Quest was a quarterly and bimonthly Indian journal published between 1954 and 1975 and featuring 20 years of independent India’s publishing history.

==History==
The publication was founded in 1954 and ceased in 1975 when the government of Indira Gandhi declared in Indian national emergency. It was a product of the Cold War and was created by the Central Intelligence Agency. It was published by the Congress for Cultural Freedom's Indian branch (ICCF), which was led by Minoo Masani and Jayaprakash Narayan. Masani's emphasis of politics drew the ire of Jawaharlal Nehru and ran into troubles with another publication called Freedom First.

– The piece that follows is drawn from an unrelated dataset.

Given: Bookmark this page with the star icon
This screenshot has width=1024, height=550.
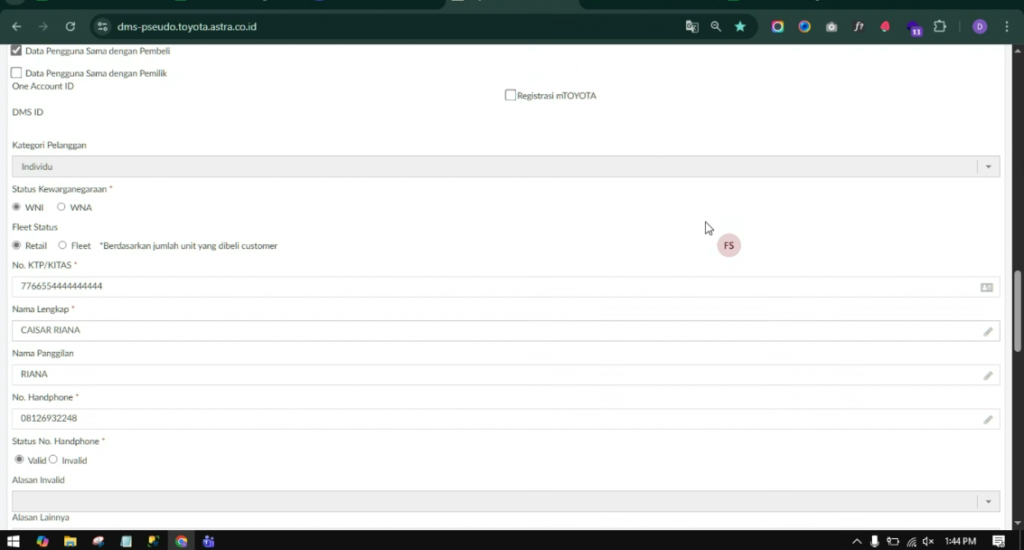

The publisher and secretary Narie Oliaji, resigned, complaining that Masani was a political polemicist lacking the ‘intelligence and zeal to represent the Indian anti-communist intelligentsia’. In 1954 Nicolas Nabokov, the Secretary General of the Congress for Cultural Freedom met Masani and ordered him to separate the cultural and political movements and to gain more support and respect from Indian intellectuals through the creation of a journal, which would be named Quest and devoted exclusively to cultural matters. During its twenty years of history it featured essays, fiction and poetry from writers such as Nirad Chaudhuri, Dilip Chitre, Allen Ginsberg, Jyotirmoy Datta, Mujibur Rehman, Agha Shahid Ali, Jayanta Mahapatra Dom Moraes, Ashis Nandy, Gauri Deshpande, Adil Jussawalla, Mahapatra, A.K. Ramanujan, Saleem Peeradina, Arun Kolatkar, Dilip Chitre, Keki Daruwalla, Anita Desai, Kiran Nagarkar and Abraham Eraly.

==Legacy==
In 1966, a selection of articles were produced as Ten years of Quest edited by Abu Sayeed Ayyub and Amlan Datta. In 2011 a selection of articles was republished as The best of Quest.

==Bibliography ==
- The Best of Quest, edited by Achal Prabhala, Laeeq Futehally and Arshia Sattar, Publisher Tranquebar, India, 2011.